* **EXERCISE INPUTS**:
***
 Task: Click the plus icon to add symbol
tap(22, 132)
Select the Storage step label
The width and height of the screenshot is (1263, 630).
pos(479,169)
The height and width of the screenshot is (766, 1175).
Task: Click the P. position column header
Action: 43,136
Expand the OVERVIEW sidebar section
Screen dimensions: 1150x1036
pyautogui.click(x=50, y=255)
***
* **SET EXERCISE**:
Pull out every line above that contains the word "Task", and copy each one unchanged.

* **THE RESULT**:
 Task: Click the plus icon to add symbol
Task: Click the P. position column header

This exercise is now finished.